A few weeks ago we received a call from a woman in crisis. Her mother had died just five days earlier, and she was already receiving foreclosure notices from the bank pressuring her to complete the mortgage payments after her mother’s death. This was a reverse mortgage, and the balance of the loan was around $500,000. The property was worth far more than that, but the bank wanted its mortgage paid in full immediately, and our client didn’t have the cash to pay it, or to empty and stage the house for a quick sale.
Unfortunately, this is an increasingly common scenario. A reverse mortgage can be an invaluable resource for seniors who want to age in place. But reverse mortgage payments are due after death, and lenders waste no time staking their claim on that asset. If you find yourself in this situation, don’t panic.

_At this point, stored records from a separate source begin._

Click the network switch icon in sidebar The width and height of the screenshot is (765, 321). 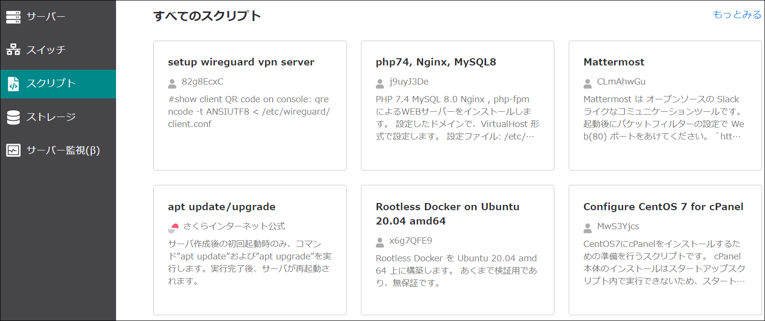point(13,50)
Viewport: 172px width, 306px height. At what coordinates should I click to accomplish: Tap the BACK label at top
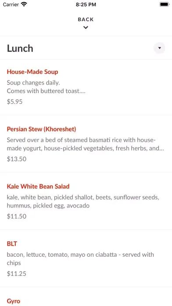point(86,19)
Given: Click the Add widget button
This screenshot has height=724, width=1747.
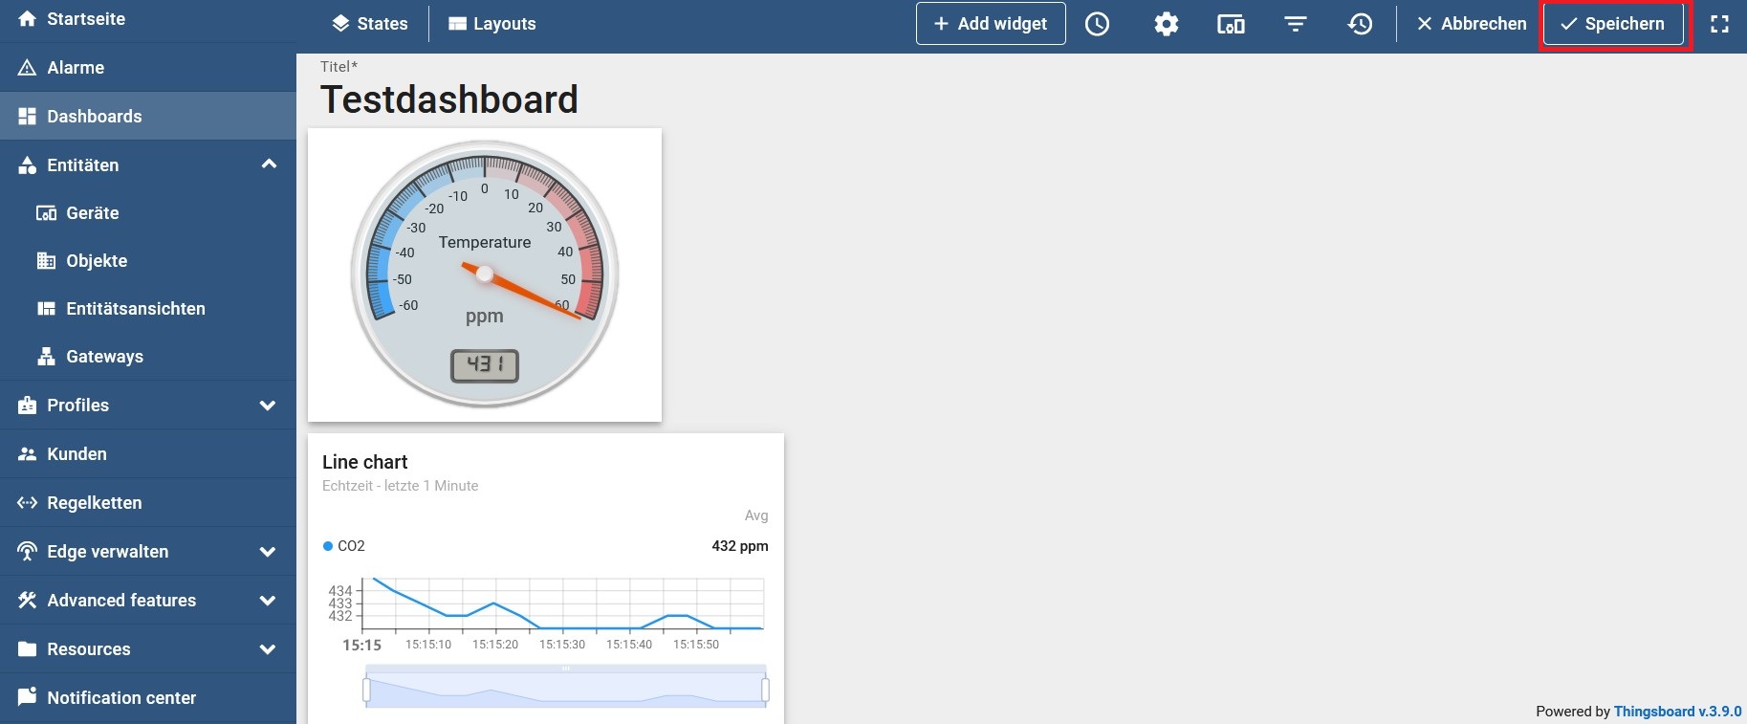Looking at the screenshot, I should pos(990,24).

You do have options, and you do have (a little) time.
Here’s what you need to know about reverse mortgage payments after death, and how to meet that obligation while maximizing the value of the estate.
1. You don’t necessarily owe the full amount of the loan.

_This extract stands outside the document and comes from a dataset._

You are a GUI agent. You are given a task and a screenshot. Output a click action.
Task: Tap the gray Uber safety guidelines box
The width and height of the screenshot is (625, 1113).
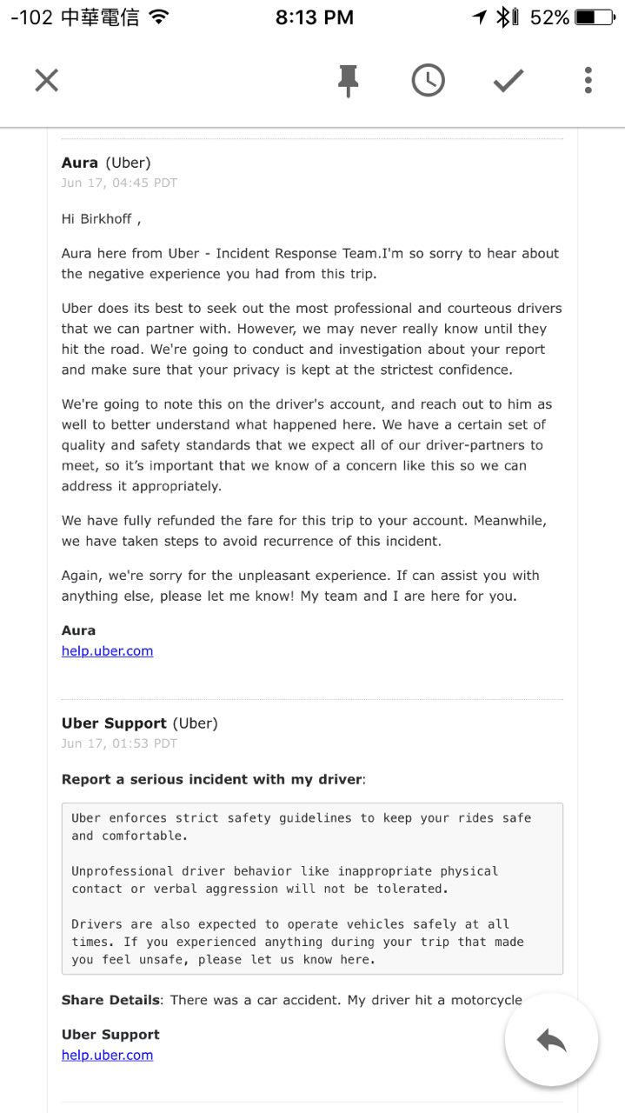pos(312,889)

First, reverse mortgages are “non-recourse” loans, which means that if the outstanding balance on loan exceeds the value of the house, the estate is not on the hook for the difference. You can just hand over the keys and walk away. Second, if you want to keep or sell the house, you only have to pay the amount of the outstanding loan balance or 95% of the appraised value of the home, whichever is lower. That’s because the vast majority of reverse mortgages are insured by the federal government, which will make up the difference.
2. The lender has no claim on the contents of the house.
Any personal property in or around the house belongs to the estate. If there are valuable assets, such as jewelry, artwork, or antiques, it’s important to go through the house as quickly as possible to secure those items.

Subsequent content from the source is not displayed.